Los evangelios apócrifos son los que aderezan y completan la narración de los canónicos. Así, el "evangelio árabe de la infancia" se remonta a la profecía de Zaratustra sobre el nacimiento de Jesús y relata la historia de cómo María responde a las ofrendas de los Magos con el regalo de uno de los pañales usados por su hijo. Éstos, al llegar a la capital de su reino, intentan quemarlos, comprobando que son incombustibles y, por lo tanto, sagrados. Así se convertirán en reliquia venerada, cuyo rastro se pierde en Constantinopla durante la cuarta Cruzada.

El "protoevangelio de Santiago" cuenta, con bella prosa, la infancia y juventud de la Virgen María. Narra que José la lleva a Belén montada en un burro de cuyo ronzal tiraba un hijo de éste (supuestamente fruto de un anterior matrimonio). Una vez allí, eligen una cueva como recodo pudoroso para el alumbramiento. José busca una partera que ayude en el trance, la cual contempla atónita la luminosidad de la estancia que ampara a la parturienta mientras da el pecho a su hijo.

Estos textos apócrifos se datan en torno al siglo III d.C., coincidentes con el momento en el que se empieza a relacionar el nacimiento de Jesucristo con el solsticio de invierno, más en concreto con el 25 de diciembre. Esto parece corresponder a una estrategia proselitista de la Iglesia Católica, que se apropia de tradiciones anteriores para dar verosimilitud a su doctrina. Los romanos celebraban el 25 de diciembre la fiesta del Natalis Solis Invicti, vinculada con el nacimiento de Apolo. Los germanos el nacimiento de Frey, dios del sol naciente y la fecundidad. Hasta esas fechas la natividad de Cristo no se celebra, primero porque supone una parte insustancial de la doctrina, cuyo elemento fuerza es la muerte, el sacrificio, del hijo de Dios. Y segundo porque en los textos bíblicos canónicos no existe ningún indicio sobre la fecha de nacimiento (salvo la referencia que se hace en el evangelio de Mateo sobre que los pastores pasaban la noche al raso, cosa altamente improbable en el mes de diciembre). De hecho varias confesiones cristianas fundamentalistas no celebran la Navidad.

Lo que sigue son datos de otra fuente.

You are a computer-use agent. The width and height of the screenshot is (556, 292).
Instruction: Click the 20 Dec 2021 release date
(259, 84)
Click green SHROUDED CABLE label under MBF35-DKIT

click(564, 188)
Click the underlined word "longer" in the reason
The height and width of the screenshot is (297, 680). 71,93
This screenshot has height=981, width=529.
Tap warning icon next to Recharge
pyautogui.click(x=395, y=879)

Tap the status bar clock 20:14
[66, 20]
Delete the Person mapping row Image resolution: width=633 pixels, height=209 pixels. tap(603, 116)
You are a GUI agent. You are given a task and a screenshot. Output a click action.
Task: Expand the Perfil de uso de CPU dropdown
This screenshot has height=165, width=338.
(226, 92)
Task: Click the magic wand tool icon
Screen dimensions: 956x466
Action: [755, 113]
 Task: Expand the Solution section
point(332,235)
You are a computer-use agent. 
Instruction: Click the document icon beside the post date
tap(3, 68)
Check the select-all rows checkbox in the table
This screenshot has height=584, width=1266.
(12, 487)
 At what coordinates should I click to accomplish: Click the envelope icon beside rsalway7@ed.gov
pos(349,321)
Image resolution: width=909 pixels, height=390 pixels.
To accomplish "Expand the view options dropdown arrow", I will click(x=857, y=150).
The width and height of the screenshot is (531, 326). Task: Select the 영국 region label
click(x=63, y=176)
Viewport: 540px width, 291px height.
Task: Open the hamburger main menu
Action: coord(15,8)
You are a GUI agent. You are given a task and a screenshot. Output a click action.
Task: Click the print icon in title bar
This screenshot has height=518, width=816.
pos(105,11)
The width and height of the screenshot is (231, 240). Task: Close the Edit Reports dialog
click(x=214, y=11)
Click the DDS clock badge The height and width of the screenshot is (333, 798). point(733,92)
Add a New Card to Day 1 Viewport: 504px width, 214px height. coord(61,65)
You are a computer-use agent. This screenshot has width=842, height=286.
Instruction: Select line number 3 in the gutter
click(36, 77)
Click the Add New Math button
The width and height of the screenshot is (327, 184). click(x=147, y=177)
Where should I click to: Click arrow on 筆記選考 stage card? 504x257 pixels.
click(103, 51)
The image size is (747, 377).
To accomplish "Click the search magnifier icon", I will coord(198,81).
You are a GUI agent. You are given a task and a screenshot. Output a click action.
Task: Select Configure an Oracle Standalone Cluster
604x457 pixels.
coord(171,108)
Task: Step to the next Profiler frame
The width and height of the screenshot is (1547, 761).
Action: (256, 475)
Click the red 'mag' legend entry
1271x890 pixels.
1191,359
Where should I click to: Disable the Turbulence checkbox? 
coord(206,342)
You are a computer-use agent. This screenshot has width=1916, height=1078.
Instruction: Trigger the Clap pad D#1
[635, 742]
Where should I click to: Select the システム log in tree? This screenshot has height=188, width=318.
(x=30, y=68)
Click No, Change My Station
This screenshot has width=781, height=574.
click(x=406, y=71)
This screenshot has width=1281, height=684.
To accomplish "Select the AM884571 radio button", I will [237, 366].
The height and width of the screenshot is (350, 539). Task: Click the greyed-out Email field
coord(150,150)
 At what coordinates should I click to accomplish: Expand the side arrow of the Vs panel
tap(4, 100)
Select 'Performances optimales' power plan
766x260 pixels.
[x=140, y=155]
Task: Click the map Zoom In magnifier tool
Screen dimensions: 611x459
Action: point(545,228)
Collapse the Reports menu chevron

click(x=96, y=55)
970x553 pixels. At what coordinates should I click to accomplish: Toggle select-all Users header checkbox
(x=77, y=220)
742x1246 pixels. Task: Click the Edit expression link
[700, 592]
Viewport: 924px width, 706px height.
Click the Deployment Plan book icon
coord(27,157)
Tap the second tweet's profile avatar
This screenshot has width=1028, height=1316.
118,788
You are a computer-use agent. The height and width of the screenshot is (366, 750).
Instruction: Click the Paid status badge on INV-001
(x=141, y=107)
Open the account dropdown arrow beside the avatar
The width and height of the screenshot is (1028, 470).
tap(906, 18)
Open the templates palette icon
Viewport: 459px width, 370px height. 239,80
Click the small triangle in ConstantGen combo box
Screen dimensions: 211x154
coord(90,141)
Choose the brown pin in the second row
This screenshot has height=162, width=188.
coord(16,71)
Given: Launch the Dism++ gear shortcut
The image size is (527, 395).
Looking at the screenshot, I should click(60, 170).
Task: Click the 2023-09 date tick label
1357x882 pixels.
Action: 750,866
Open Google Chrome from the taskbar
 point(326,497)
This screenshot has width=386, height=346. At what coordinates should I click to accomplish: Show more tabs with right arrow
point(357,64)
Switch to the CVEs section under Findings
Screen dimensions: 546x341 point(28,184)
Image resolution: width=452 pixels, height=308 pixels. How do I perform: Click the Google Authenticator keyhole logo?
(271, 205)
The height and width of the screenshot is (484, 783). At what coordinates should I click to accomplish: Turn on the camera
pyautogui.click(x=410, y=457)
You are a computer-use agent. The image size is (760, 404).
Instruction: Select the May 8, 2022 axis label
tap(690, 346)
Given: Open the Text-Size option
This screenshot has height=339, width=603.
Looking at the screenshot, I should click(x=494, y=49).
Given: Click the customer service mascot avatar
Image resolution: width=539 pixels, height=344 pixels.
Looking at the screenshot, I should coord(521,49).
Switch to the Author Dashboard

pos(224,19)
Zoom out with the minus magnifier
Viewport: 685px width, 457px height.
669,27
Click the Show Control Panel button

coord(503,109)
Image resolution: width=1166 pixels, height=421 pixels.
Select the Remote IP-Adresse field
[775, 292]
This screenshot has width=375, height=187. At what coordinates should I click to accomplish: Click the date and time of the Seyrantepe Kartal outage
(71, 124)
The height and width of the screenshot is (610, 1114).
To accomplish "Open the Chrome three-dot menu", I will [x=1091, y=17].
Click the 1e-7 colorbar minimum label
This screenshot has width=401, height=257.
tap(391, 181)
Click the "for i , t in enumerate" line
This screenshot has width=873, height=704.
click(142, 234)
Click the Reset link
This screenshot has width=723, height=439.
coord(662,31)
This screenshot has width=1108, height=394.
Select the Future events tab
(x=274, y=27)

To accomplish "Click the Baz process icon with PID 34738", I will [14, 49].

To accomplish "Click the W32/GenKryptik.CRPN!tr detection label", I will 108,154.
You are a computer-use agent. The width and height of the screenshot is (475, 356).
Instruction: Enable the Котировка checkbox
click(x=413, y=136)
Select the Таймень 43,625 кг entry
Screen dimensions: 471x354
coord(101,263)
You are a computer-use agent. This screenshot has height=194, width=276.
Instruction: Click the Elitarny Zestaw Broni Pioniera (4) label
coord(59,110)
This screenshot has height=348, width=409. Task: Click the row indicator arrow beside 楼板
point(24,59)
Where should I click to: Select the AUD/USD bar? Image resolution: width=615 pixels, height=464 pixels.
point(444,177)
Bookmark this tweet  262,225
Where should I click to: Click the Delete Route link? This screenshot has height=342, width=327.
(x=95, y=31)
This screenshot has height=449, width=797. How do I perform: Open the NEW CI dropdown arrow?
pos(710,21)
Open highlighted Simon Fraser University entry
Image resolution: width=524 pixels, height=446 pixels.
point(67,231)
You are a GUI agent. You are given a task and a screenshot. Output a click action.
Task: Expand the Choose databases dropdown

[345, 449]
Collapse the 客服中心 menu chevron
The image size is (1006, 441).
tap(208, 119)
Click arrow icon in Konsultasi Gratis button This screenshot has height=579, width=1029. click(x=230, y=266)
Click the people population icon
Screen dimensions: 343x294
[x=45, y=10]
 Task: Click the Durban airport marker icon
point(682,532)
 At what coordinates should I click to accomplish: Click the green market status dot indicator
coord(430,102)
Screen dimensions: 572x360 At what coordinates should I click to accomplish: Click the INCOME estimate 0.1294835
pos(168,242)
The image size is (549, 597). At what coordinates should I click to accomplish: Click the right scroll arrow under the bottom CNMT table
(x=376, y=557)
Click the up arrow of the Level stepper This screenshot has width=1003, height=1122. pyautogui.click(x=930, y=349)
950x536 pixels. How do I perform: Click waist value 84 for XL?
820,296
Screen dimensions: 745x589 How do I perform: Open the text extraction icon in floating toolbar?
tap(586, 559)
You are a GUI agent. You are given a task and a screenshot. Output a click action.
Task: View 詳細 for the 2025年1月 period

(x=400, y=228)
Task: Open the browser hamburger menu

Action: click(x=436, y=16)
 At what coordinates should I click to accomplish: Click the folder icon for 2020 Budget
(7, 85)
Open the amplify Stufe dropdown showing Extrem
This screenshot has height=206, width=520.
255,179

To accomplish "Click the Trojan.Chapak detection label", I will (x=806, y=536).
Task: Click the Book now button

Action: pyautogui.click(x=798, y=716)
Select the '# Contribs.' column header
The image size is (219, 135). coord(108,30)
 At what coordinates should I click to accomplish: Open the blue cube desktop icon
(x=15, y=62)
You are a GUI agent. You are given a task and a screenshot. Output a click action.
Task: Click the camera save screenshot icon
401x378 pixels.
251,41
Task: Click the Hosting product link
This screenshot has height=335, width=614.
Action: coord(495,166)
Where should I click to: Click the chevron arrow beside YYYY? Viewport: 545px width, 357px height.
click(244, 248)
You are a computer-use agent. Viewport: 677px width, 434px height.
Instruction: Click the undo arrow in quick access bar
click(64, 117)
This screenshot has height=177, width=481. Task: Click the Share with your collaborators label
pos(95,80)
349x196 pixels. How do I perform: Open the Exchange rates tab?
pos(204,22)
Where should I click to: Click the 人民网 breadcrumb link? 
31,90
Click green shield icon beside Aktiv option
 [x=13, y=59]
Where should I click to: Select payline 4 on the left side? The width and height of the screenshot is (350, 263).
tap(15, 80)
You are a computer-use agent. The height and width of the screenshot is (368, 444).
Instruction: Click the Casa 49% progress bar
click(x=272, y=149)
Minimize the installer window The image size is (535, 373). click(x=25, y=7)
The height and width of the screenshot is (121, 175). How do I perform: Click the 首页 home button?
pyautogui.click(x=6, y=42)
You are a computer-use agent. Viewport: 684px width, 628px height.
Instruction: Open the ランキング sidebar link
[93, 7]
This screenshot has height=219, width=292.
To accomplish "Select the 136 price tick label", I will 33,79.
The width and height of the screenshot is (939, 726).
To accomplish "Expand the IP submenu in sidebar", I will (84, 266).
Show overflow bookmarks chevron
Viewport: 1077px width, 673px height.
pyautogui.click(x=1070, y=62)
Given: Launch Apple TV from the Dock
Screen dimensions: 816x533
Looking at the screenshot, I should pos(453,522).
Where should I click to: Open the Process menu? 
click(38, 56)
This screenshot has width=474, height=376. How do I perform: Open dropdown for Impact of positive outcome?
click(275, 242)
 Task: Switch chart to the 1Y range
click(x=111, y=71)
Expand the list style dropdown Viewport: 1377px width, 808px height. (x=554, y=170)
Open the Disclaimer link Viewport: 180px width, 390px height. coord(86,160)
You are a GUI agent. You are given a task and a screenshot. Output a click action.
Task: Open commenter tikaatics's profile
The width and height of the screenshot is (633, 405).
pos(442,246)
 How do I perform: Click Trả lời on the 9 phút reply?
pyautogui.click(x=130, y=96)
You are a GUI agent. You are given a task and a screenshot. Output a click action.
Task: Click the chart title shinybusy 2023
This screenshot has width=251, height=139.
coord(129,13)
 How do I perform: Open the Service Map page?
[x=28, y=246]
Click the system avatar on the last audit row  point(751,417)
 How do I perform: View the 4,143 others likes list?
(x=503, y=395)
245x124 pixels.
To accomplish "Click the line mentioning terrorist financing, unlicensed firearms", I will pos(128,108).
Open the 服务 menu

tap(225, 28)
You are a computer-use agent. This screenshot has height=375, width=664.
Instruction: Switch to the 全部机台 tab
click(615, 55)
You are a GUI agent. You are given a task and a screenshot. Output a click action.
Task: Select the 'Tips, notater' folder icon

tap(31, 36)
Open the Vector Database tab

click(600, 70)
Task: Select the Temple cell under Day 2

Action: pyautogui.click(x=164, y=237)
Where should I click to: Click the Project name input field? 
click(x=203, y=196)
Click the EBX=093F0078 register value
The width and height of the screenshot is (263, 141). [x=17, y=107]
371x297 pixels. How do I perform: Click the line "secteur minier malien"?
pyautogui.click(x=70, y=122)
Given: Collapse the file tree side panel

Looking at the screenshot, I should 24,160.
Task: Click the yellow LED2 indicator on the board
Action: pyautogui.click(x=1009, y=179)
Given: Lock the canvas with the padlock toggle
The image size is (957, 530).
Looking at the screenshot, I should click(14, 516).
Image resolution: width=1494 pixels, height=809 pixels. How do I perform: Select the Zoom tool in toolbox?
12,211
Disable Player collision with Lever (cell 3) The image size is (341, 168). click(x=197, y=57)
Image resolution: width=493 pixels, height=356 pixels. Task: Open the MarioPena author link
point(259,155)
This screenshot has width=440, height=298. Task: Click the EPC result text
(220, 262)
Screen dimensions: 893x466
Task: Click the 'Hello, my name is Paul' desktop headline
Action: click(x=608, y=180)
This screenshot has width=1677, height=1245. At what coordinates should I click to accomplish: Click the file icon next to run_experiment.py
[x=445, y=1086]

¿Por qué les cuento esto? En primer lugar, porque siempre me atrajeron las leyendas ancestrales y especialmente rastrear el curso que siguieron desde su origen. En segundo, porque mi calle se ha cubierto con lo que llaman "iluminación navideña". Consiste en un lazo rojo del que sale una estela de neones blancos. Esto replicado cada ciertos metros y suspendido sobre la calle. Asemeja un cometa cuya cabeza es el símbolo de una compra envuelta para regalo. También observo que los escaparates de los comercios se han plagado de árboles. guirnaldas, adornos florales, copos de nieve, estrellas y demás simbología relativa al invierno. Los parques de mi ciudad ahora contienen grandes abetos de bombillas, muñecos de nieve y hasta rampas para deslizarse asemejando pistas de esquí. Cada vez menos pastores, portales, belenes vivientes y demás componentes de la tradición cristiana. Cada vez más símbolos de un neo naturalismo concretado en el culto al padre invierno. Hasta los Reyes Magos sufren la competencia de Papá Noel, una versión, tuneada por una empresa de bebidas gaseosas, de San Nicolás. Y Santa Claus es la cristianización del dios invierno de los antiguos germanos. Un nuevo paganismo, vinculado con el solsticio de invierno, al sol que renace e inicia un periplo de triunfo sobre los tinieblas, dibujado por un paisaje repleto de arboles de la abundancia y la nieve como esperanza de abundancia venidera.

Podríamos barruntar que los viejos dioses recuperan su hegemonía, pero el lazo rojo, que sirve de cabeza al cometa, parece indicar que no todo es tan simple.